I recently wrote a post explaining in brief about the dangers of SQL injections. I ended the post explaining how it was possible to run commands through a search bar in order to access and control a web application’s database. I decided that it would be better if I went a little more in-depth and wrote out what a typical SQL injection attack can look like against an unprotected database.
So, as I wrote in the previous post, let’s pretend that I am a proud owner of a craft supplies store, for arts-and-crafts and fun little projects to do with the kids. My craft store uses PHP and MySQL to access its database of items. In my previous post, I explained the basic way SQL injections are run. Essentially, adding a comment in the right place will allow a hacker to secretly hide commands for PHP to carry out. If you aren’t sure how it works, the basics are all there.
I gave an example of a command to make the database wait a certain amount of seconds before giving a response, which sounds pretty useless. Why waste time making your own hacking process slower? The reason behind it is there is a valid form of SQL injection called a “blind injection”, where one would use SQL injection commands without expecting to get any visible output. What I mean is, for example, to test what kind of RDBMS (relational database management system) software the web app uses. MySQL has a sleep function called SLEEP(), another software may use something like waitForDelay(). By testing out the different functions between different software, a hacker can get a better understanding of what they’re dealing with. Another thing someone could do would be to ask to receive data from a table that they aren’t sure exists, along with a delay. If there is a delay but no output, the hacker will know that the table exists, but the output is hidden somehow.

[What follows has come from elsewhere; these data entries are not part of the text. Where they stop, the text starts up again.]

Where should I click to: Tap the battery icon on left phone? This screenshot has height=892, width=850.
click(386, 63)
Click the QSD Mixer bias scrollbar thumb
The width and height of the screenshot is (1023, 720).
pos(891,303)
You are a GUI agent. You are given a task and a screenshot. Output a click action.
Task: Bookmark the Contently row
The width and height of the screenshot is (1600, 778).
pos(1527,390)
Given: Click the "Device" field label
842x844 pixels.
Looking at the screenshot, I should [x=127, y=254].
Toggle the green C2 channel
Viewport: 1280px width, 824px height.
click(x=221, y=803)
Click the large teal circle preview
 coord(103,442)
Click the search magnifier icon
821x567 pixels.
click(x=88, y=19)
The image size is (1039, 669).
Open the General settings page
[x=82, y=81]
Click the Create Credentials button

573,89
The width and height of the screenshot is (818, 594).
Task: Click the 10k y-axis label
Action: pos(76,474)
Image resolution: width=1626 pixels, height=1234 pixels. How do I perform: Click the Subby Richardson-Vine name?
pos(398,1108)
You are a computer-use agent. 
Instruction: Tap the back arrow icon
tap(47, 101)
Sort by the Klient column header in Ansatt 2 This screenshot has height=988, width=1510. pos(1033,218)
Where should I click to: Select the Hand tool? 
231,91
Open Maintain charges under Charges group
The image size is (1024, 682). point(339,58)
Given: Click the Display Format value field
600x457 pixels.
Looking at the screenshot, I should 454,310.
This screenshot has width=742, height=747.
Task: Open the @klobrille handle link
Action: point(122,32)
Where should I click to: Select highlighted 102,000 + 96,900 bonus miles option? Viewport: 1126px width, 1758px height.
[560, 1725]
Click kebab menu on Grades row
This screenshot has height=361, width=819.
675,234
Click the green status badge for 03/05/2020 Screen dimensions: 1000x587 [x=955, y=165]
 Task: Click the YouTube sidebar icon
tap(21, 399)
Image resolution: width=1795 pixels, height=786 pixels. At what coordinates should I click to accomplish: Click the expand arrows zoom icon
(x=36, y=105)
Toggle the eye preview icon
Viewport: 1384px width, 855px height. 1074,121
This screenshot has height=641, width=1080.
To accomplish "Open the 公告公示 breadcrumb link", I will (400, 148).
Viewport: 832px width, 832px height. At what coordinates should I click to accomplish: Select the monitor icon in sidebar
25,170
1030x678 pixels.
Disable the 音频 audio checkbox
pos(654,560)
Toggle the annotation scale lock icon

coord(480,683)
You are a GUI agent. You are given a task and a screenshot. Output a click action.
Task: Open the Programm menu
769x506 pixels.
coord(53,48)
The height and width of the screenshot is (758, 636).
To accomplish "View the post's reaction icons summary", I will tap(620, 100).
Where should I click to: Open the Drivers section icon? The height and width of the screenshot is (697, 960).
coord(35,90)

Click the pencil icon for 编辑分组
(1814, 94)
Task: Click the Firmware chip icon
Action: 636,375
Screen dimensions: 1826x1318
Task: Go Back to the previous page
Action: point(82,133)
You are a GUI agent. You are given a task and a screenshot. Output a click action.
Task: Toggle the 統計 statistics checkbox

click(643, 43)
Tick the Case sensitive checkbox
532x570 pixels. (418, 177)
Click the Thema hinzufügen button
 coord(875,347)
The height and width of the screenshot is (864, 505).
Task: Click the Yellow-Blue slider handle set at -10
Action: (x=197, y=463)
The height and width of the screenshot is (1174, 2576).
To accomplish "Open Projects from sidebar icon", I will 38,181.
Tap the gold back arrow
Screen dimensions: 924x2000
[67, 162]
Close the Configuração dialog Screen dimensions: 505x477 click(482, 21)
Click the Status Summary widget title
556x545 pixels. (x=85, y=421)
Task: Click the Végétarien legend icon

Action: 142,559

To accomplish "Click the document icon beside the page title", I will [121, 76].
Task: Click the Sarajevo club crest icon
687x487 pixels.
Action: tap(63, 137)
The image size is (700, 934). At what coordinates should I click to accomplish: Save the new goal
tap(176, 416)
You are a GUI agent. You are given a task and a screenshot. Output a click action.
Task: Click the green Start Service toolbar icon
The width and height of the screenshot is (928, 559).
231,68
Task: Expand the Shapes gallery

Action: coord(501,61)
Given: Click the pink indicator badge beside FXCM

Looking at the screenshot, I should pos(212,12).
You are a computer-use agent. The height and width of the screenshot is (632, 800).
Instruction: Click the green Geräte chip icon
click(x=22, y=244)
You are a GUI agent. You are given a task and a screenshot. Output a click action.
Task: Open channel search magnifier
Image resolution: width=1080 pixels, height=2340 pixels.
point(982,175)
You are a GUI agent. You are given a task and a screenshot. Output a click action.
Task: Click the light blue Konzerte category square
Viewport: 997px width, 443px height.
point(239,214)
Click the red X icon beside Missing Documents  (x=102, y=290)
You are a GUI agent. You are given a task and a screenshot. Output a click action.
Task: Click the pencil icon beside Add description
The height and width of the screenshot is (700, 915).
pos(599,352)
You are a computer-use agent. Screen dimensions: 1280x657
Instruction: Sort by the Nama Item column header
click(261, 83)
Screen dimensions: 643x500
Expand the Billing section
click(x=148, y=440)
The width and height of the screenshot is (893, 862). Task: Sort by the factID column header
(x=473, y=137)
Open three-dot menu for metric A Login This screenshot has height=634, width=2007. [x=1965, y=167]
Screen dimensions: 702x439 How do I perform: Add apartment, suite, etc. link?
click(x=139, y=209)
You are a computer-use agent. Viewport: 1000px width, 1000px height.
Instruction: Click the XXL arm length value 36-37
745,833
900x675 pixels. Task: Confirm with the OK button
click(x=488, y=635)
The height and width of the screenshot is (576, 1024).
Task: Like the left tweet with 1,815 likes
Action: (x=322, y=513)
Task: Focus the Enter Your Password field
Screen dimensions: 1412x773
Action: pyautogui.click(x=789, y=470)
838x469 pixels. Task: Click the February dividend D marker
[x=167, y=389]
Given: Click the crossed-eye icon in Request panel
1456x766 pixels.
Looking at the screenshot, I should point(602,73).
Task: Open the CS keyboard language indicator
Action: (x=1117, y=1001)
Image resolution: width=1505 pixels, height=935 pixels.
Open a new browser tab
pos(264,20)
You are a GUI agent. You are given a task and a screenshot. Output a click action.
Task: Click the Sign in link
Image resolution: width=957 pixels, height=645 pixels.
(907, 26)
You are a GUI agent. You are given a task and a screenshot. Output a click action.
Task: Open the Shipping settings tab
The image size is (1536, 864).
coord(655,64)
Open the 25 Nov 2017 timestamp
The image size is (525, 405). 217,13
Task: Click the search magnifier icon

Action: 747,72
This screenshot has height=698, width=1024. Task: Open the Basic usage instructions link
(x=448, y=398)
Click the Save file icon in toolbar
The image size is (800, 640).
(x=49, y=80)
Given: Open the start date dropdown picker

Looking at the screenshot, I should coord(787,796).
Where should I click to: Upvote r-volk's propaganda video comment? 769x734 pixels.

Let’s say a hacker has happened on my website and wants to steal the passwords that I have stored on it. They can show those passwords by what is called a union. A union is the sandwiching of two tables one under the other, provided they have the same number of columns. The hacker assumes when they type in to search for “popsicle sticks” that the table outputted has three columns, one for the name, price, and quantity of the item. They can test this hypothesis by entering the SQL query
SELECT ? FROM ? WHERE ? LIKE ‘%popsicle stick%‘ UNION (SELECT 1,2,3 FROM dual);— %’;
where the UNION function should output the numbers 1, 2, and 3 as separate columns from the “dual” table. The “dual” table is a blank hypothetical table used for testing in MySQL, which the hacker knows is the software used thanks to the previous injection.
If the result is the numbers 1, 2, and 3 printed out successfully at the bottom of the table, the hacker’s in business. They now know that they can output data to the table, which is world-endingly bad for the creator of the website (me). MySQL has an information schema called information_schema.tables that contains information about the different tables in the program. The hacker can access this by making the SQL query
SELECT ? FROM ? WHERE ? LIKE ‘%popsicle stick%‘ UNION (SELECT TABLE_NAME, TABLE_SCHEMA, 3 FROM information_schema.tables);— %’;
which will output the table name, what kind of table it is, and the number 3, because the number of columns has to be the same always.
The hacker will scroll through the many different table names and find a table that I created called “users”, which is where I could keep all of my different user data, maybe, we’ll see (yes, of course, don’t you worry). The hacker doesn’t want to simply union this new table onto the current one because there may be a different number of columns than 3. They would instead write an SQL query of something like this
SELECT ? FROM ? WHERE ? LIKE ‘%popsicle stick%‘ UNION (SELECT COLUMN_NAME, 2, 3 FROM information_schema.columns WHERE TABLE_NAME = ‘users’);— %’;
which will output the different column names from that table.
From the columns, the hacker will find a column named “userPasswords”, which they can output with an SQL query, and then dump onto the internet.
This was just one way in which a hacker can use SQL injections to gain access to personal information on unprotected sites. It’s quite a bit like cracking a puzzle, and just like doing puzzles, along with most other intellectual things, a robot can most likely do it better. This is why, as a side note, always remember to have some sort of spam protection, so that your website isn’t bombarded with thousands of SQL hack attempts.